2.4 Gradient checking

checkGradient <- function(mythetas,myDs,myX,myy,mylambda=0){
    myeps <- 0.0001
    flattened <- unlist(mythetas)
    flattenedDs <- unlist(myDs)
    myX_flattened <- unlist(myX)
    n_elems <- length(flattened)
    # Pick ten random elements, compute numerical gradient, compare to respective D's
    for(i in 1:10){
        x <- as.integer(runif(1) * n_elems)
        epsvec <- rep(0, times = n_elems)
        epsvec[x] <- myeps
        cost_high <- computeCost(flattened + epsvec,myX_flattened,myy,mylambda)
        cost_low <- computeCost(flattened - epsvec,myX_flattened,myy,mylambda)
        mygrad <- (cost_high - cost_low) / (2*myeps)
        return(list(element = x, num.grad = mygrad, backprop.grad = flattenedDs[x]))
    }
}
checkGradient(ex3weights, deltas, ex3data1[, 1:401], newy)
## $element
## [1] 7414
## 
## $num.grad
##               [,1]
## [1,] -0.0001192694
## 
## $backprop.grad
##    theta17414 
## -0.0001192694

2.5 Regularized Neural Networks

2.6 Learning parameters using optim

trainNN <- function(mylambda=0, it = 50){
    randomThetas_unrolled <- unlist(genRandThetas())
    result <- optim(par = randomThetas_unrolled,
                    fn = function(x){computeCost(x, unlist(ex3data1[, 1:401]), newy)},
                    gr = function(x)(backPropagate(x, unlist(ex3data1[, 1:401]), newy)),
                    method = "BFGS", control = list(maxit = it))
}
start_time <- Sys.time()
learned_Thetas <- trainNN()
print(Sys.time() - start_time)
## Time difference of 2.187779 mins

Clearly not the most efficient implementation of neural networks.
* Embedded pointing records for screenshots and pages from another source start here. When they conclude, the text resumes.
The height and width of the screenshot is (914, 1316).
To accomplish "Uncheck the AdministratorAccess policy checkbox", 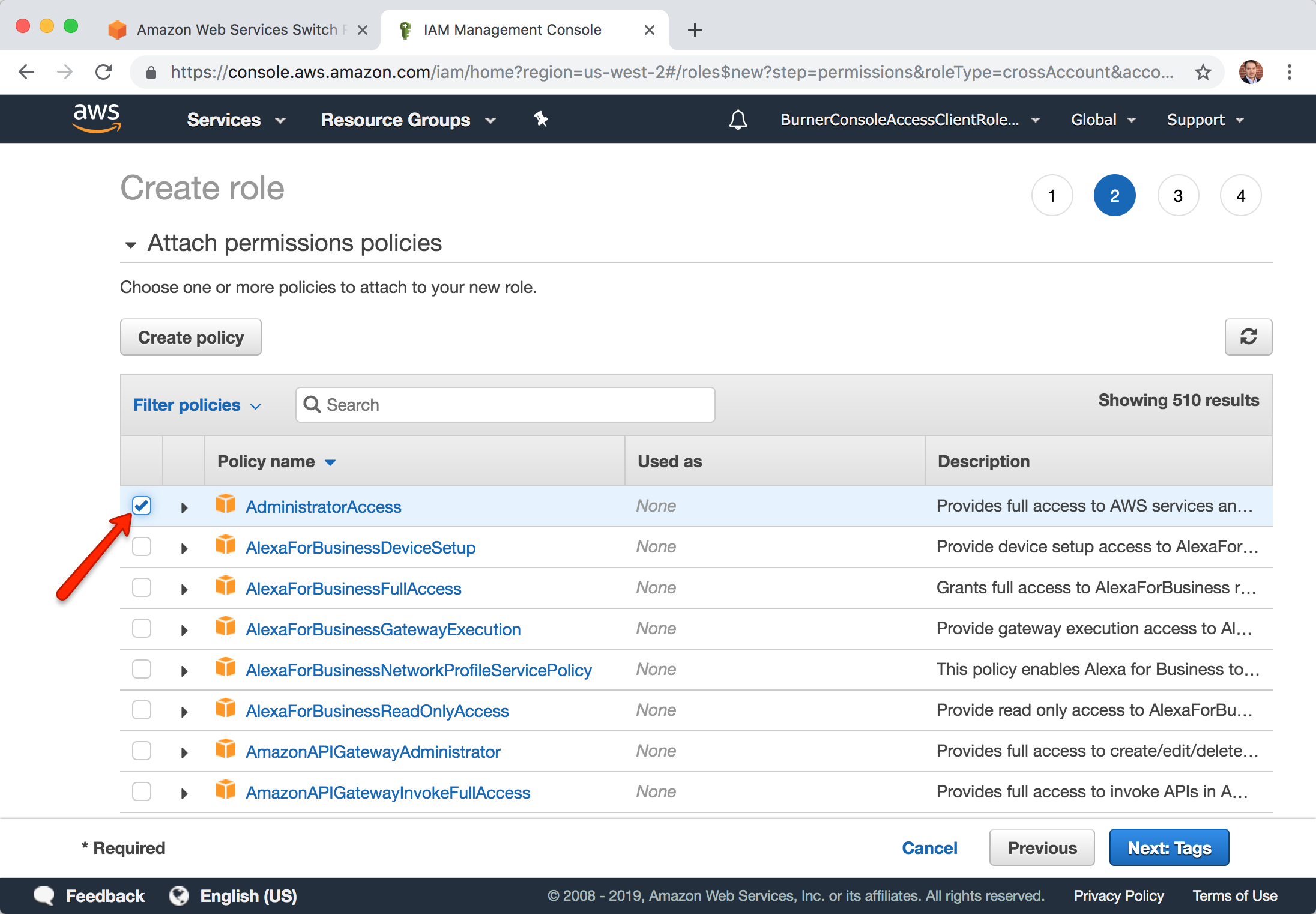I will [142, 506].
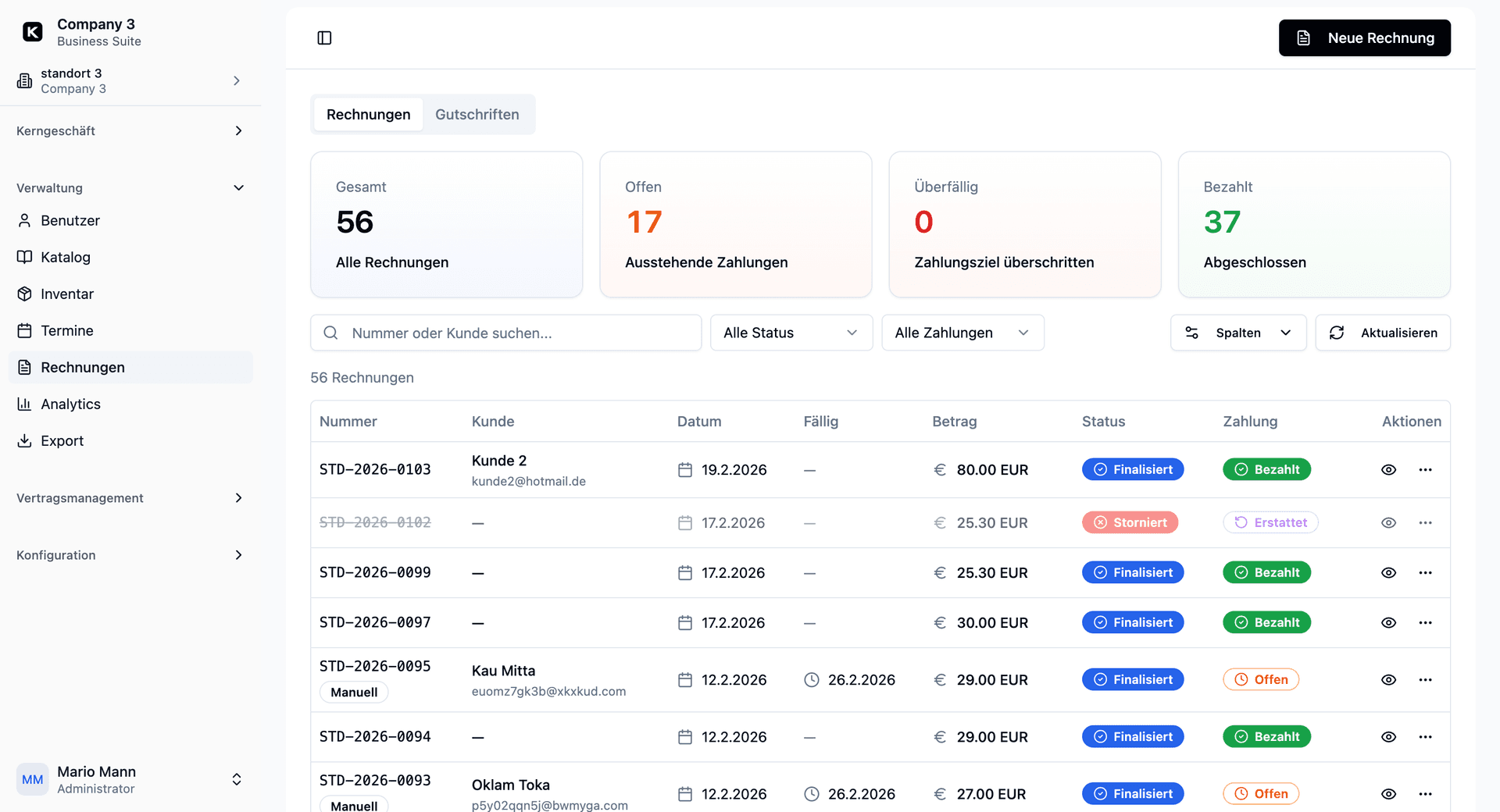Open Katalog via its book icon
This screenshot has height=812, width=1500.
[25, 258]
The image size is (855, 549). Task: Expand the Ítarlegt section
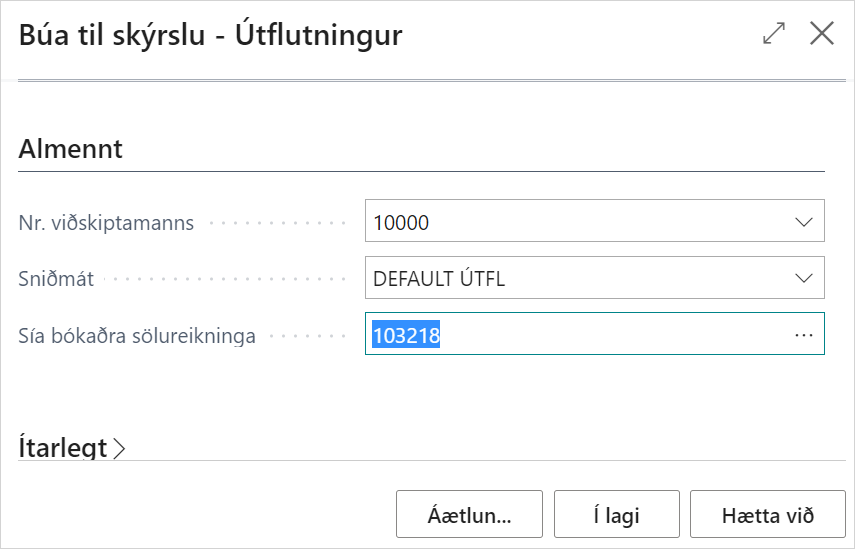click(x=63, y=448)
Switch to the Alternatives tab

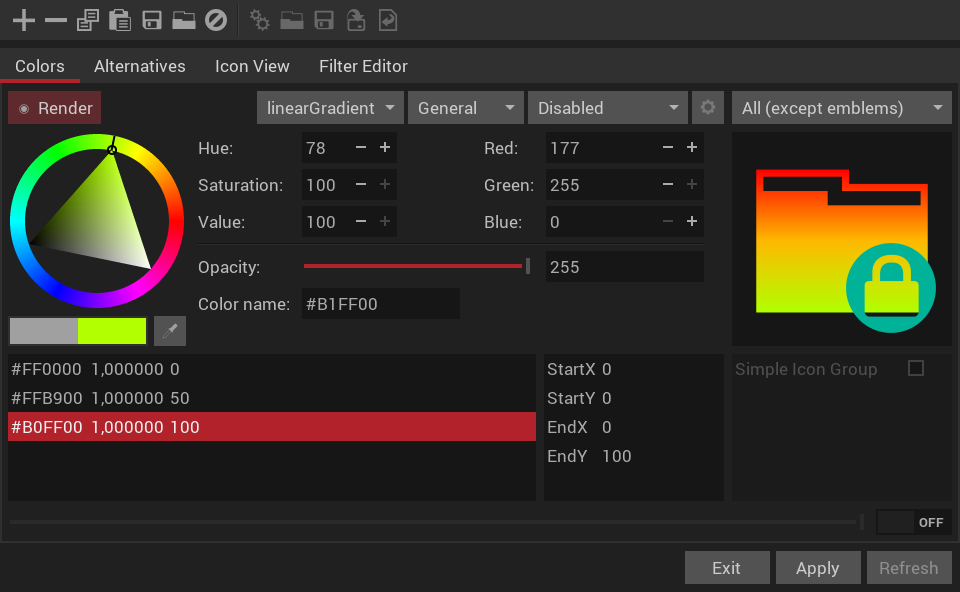[140, 66]
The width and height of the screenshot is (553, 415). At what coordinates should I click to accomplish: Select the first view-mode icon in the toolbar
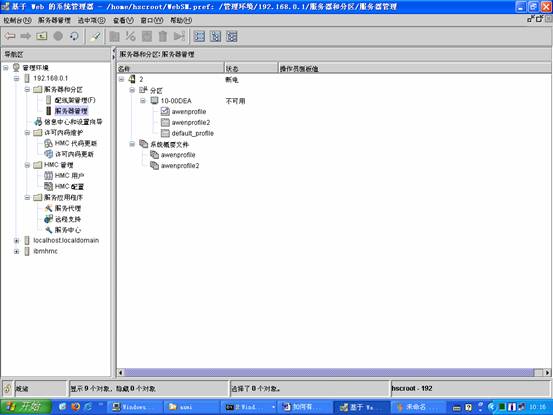(199, 36)
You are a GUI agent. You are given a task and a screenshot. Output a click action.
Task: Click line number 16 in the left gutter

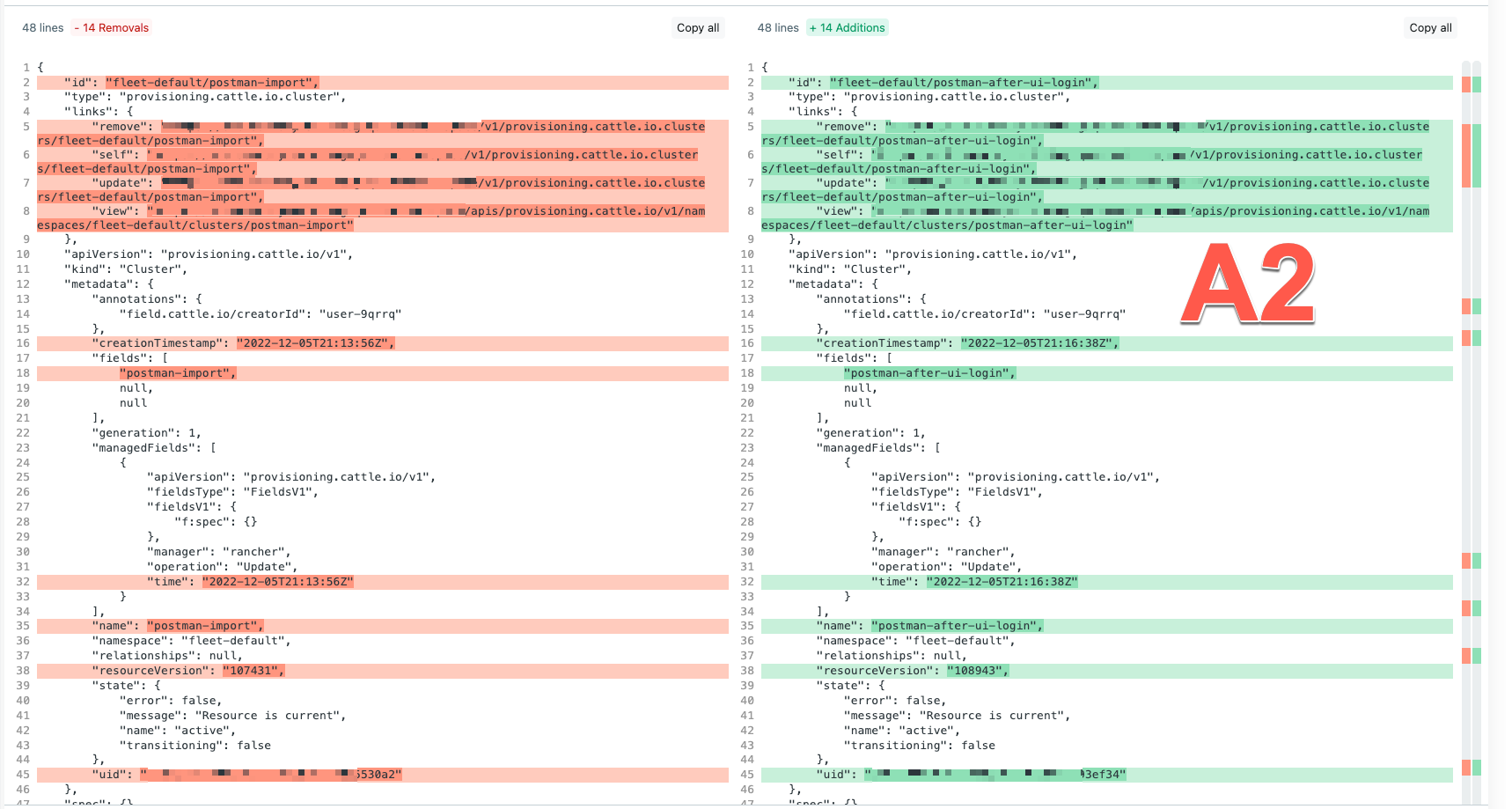pos(23,342)
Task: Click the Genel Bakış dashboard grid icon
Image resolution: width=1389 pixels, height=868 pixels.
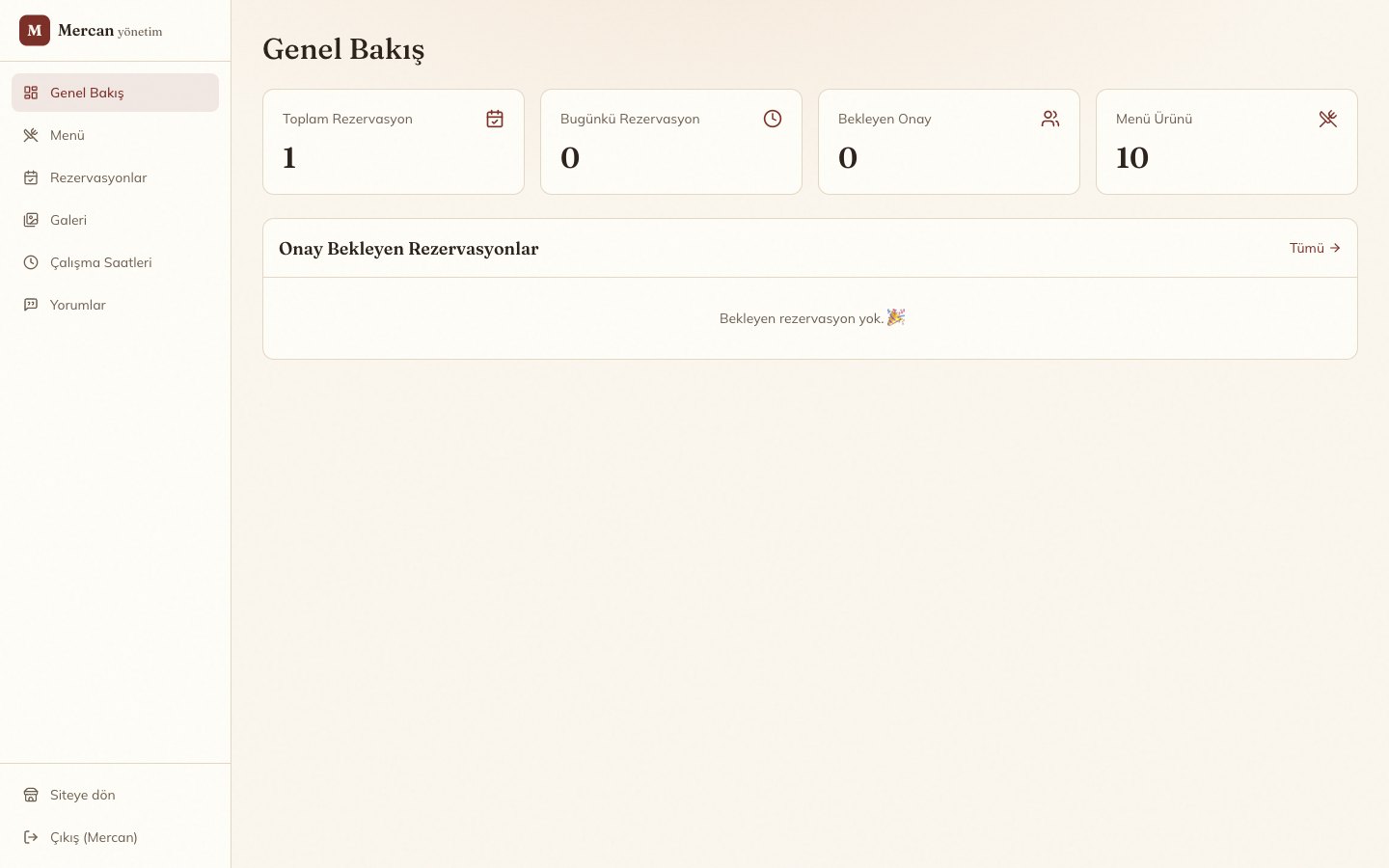Action: pos(31,93)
NNpred <- function(myX,myThetas,myy){ #takes vector of ys
    apply(myX, 1, function(x){
        which.max(propagateForward(x, myThetas)[[2]][,2])
    })
}
pred <- NNpred(ex3data1[, 1:401], 
               reshapeParams(learned_Thetas$par), 
               ex3data1[, ncol(ex3data1)])
sum(pred== ex3data1[, ncol(ex3data1)]) / length(pred)
## [1] 0.925

Unfortunately, there’s no way to check the exact solution numerically. From the assignment:

If your implementation is correct, you should see a reported training accuracy of about 95.3% (this may vary by about 1% due to the random initialization)

It’s close, but I suspect the error with how regularization was implemented is causing it to not perform quite as well.

3 Visualizing the hidden layer

Again, displayData was already written in the included Matlab files, so I’ve skipped it here.

3.1 Optional (ungraded) exercise

I may revisit the optional exercizes once I’m finished with the “main” content.